(REQUIREMENT): Make an exact copy of the lines from the top of the entries below through the line with "You are a computer-use". Leave all pictures out.

(LISTED RECORDS):
==========
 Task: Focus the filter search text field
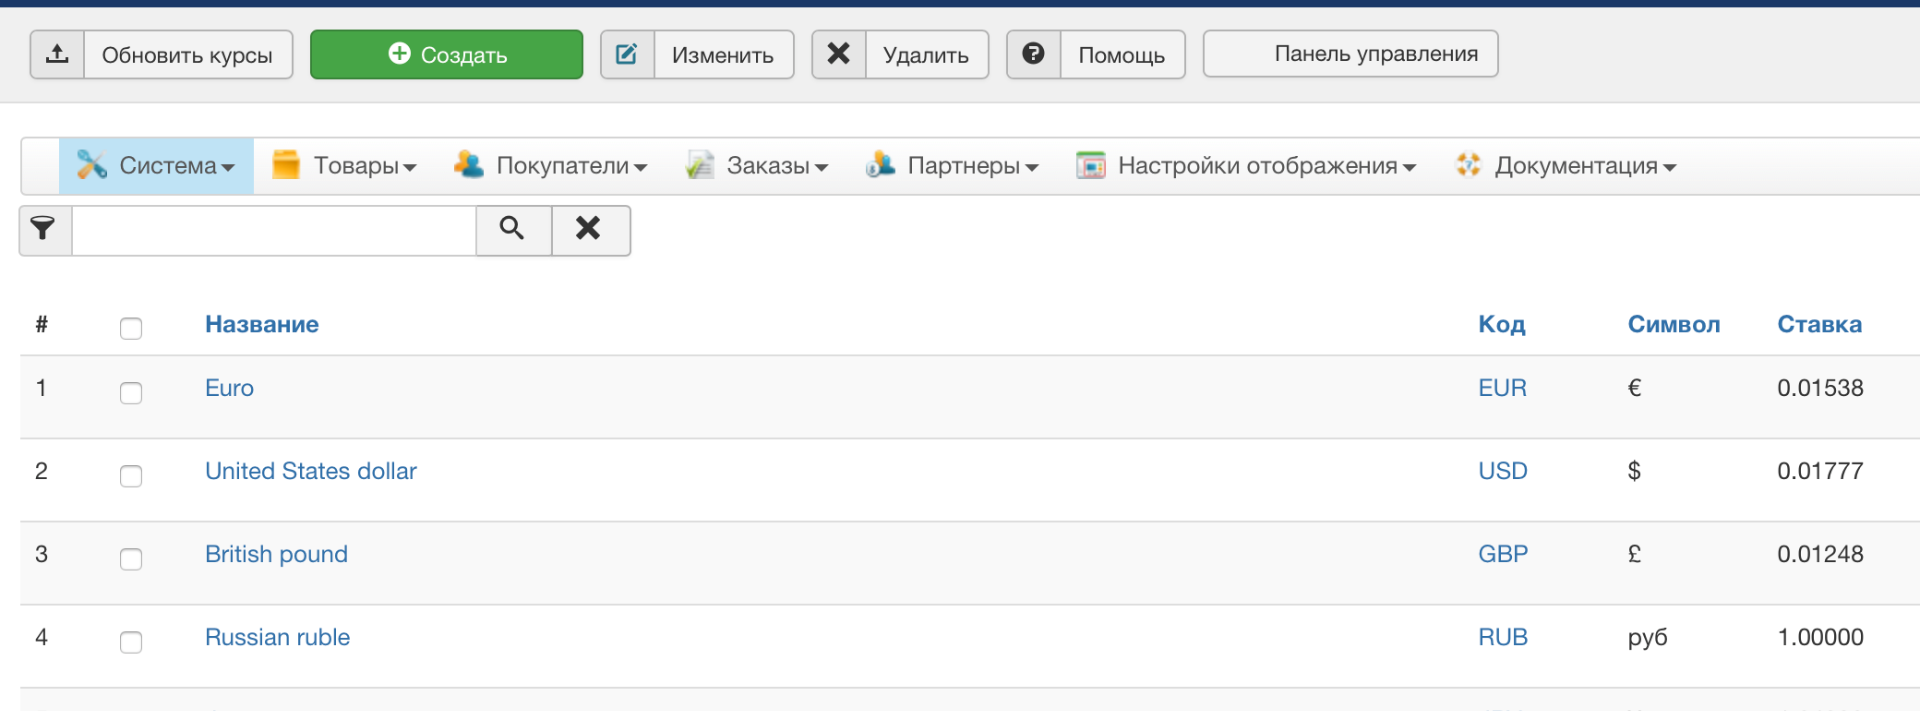pyautogui.click(x=273, y=231)
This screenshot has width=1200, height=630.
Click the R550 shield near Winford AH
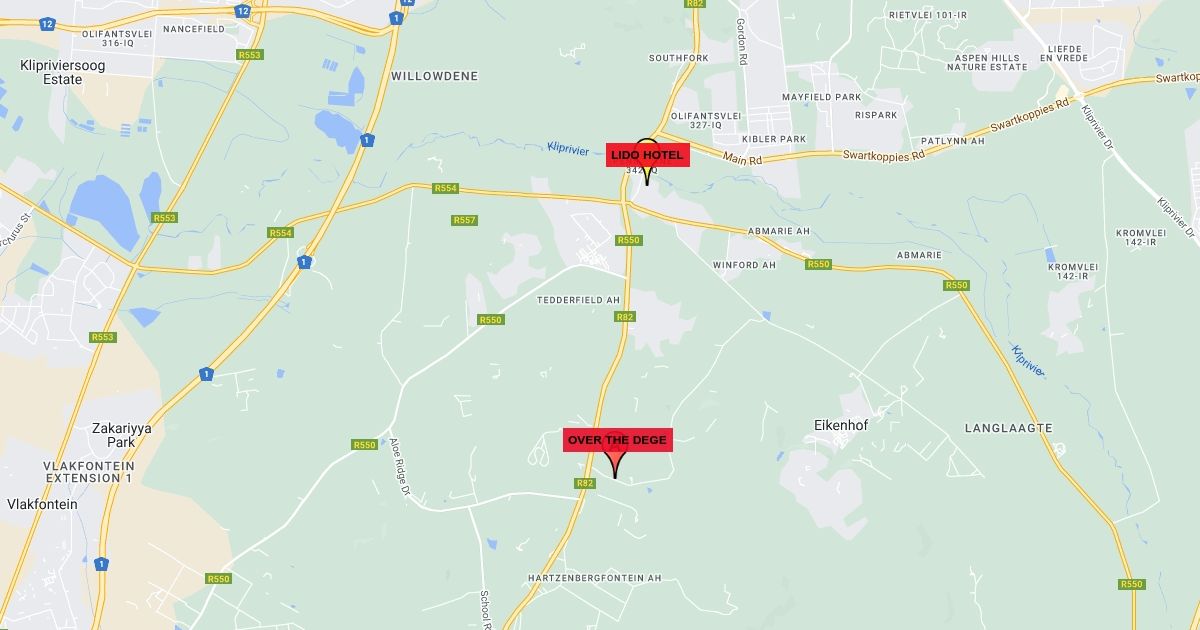[x=819, y=264]
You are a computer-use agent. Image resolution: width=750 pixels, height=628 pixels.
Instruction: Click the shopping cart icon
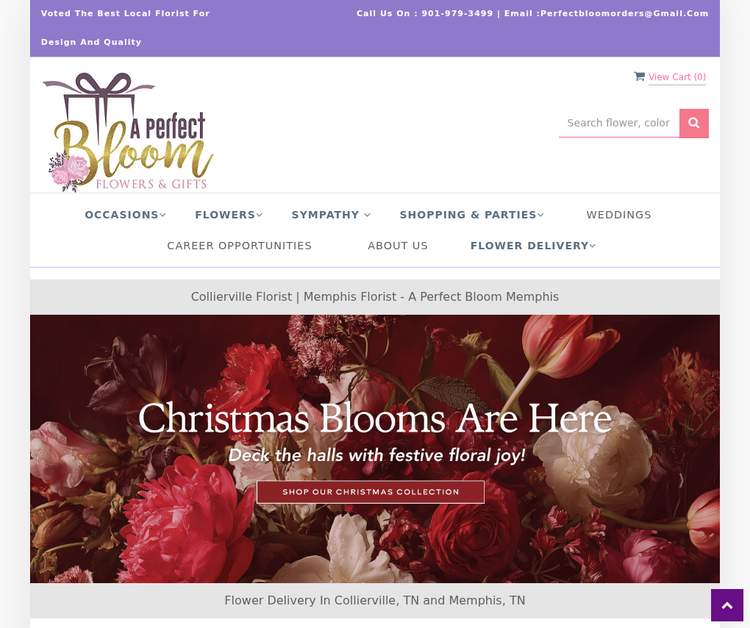coord(639,77)
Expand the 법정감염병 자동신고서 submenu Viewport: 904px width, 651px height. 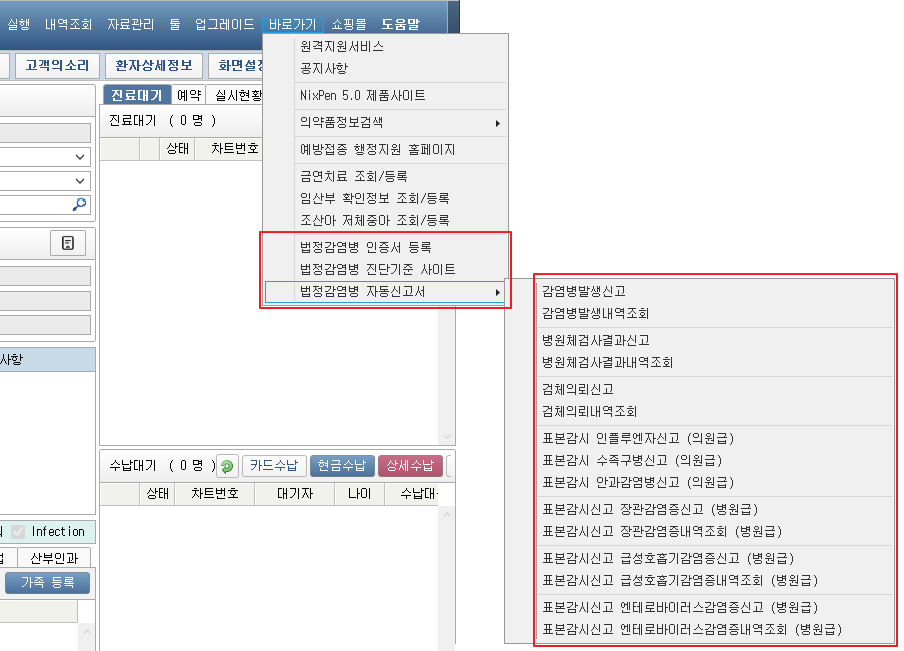[385, 292]
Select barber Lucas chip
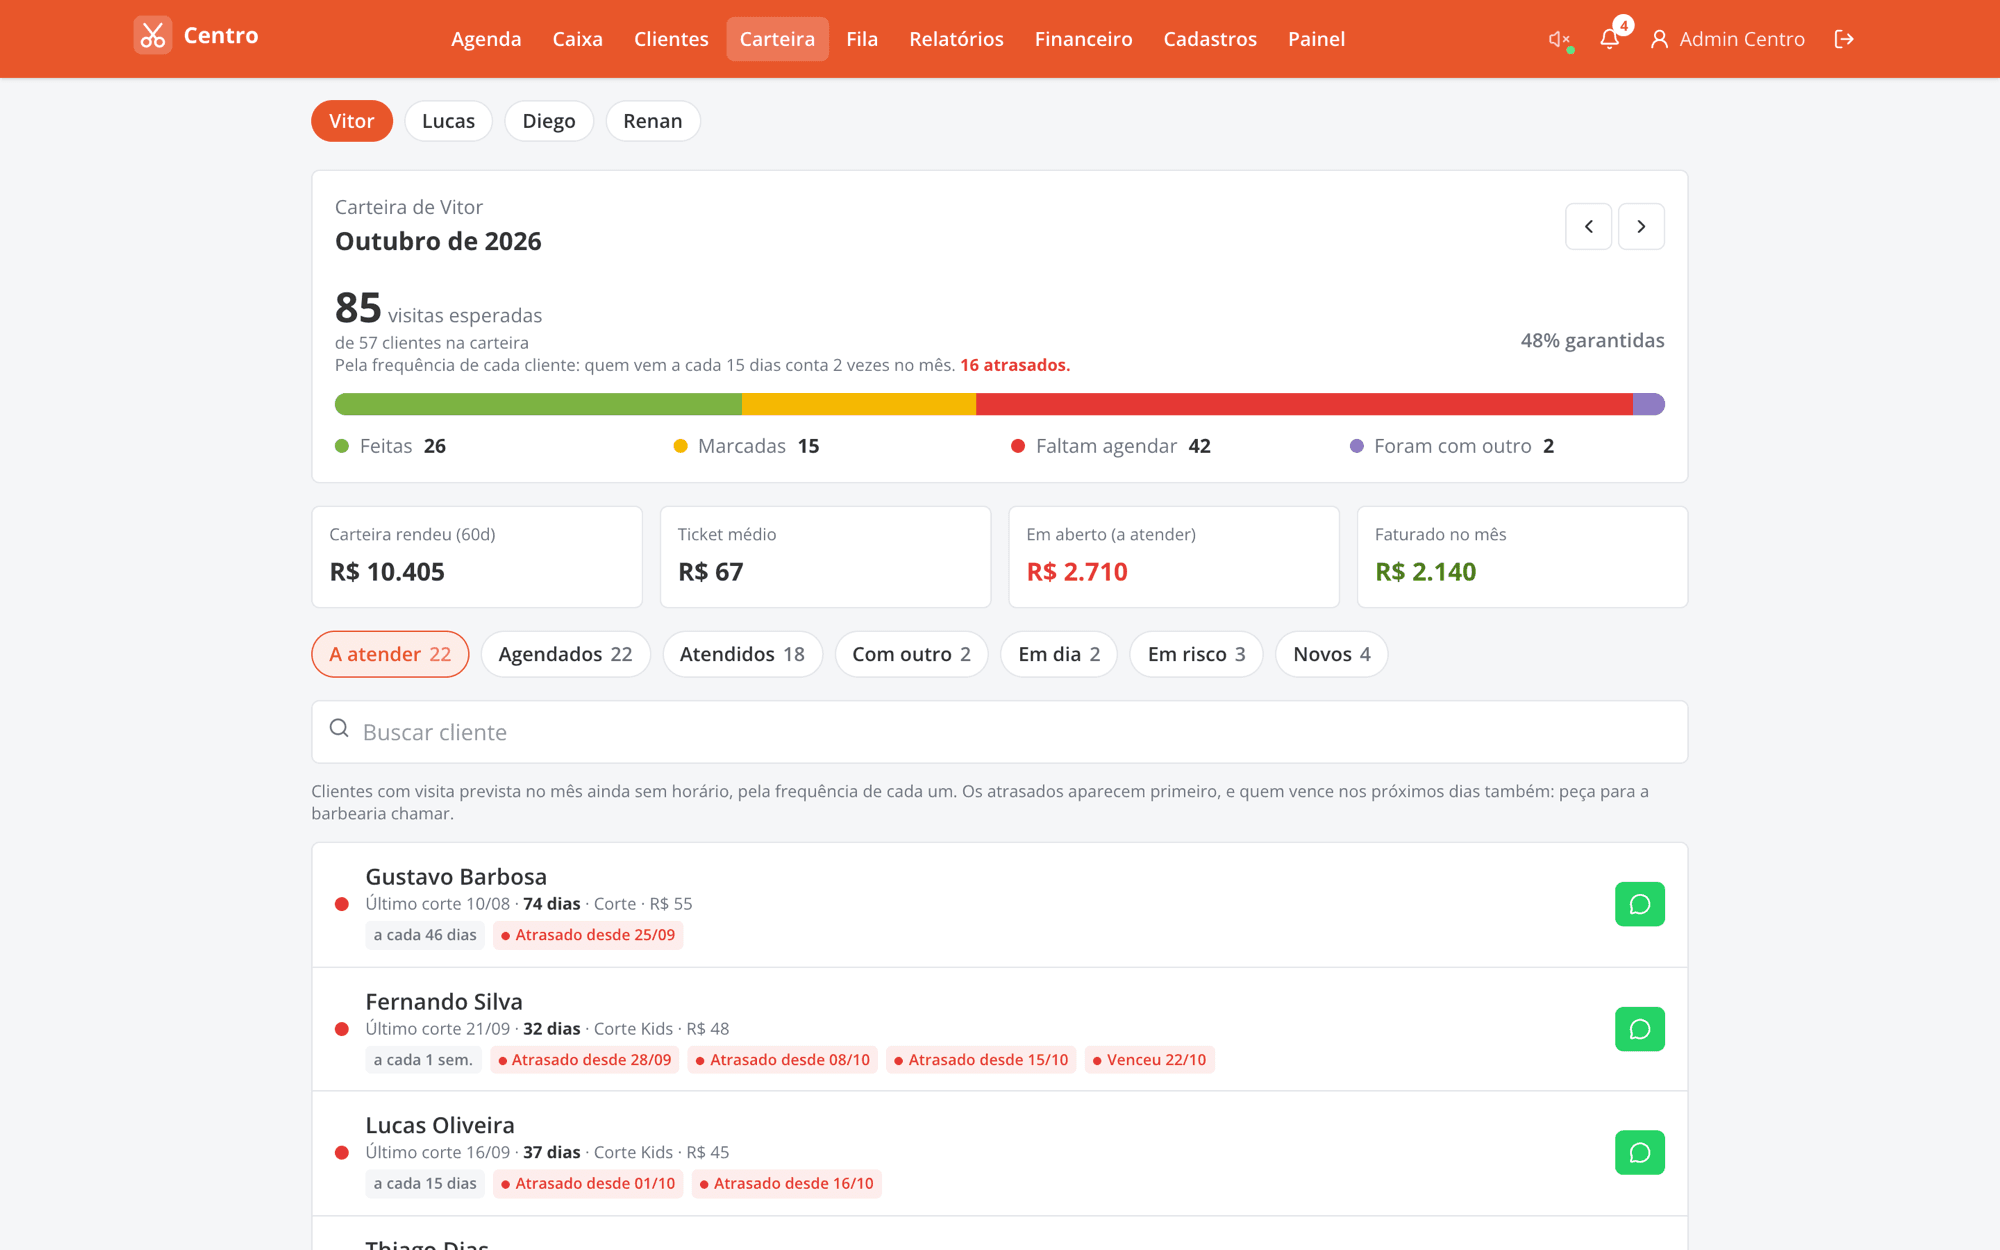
==========
(RESPONSE AREA):
 Task: Focus the filter search text field
pyautogui.click(x=273, y=231)
This screenshot has width=1200, height=630.
Click the R550 shield near Winford AH
[x=819, y=264]
You are a computer-use agent. Image resolution: width=750 pixels, height=628 pixels.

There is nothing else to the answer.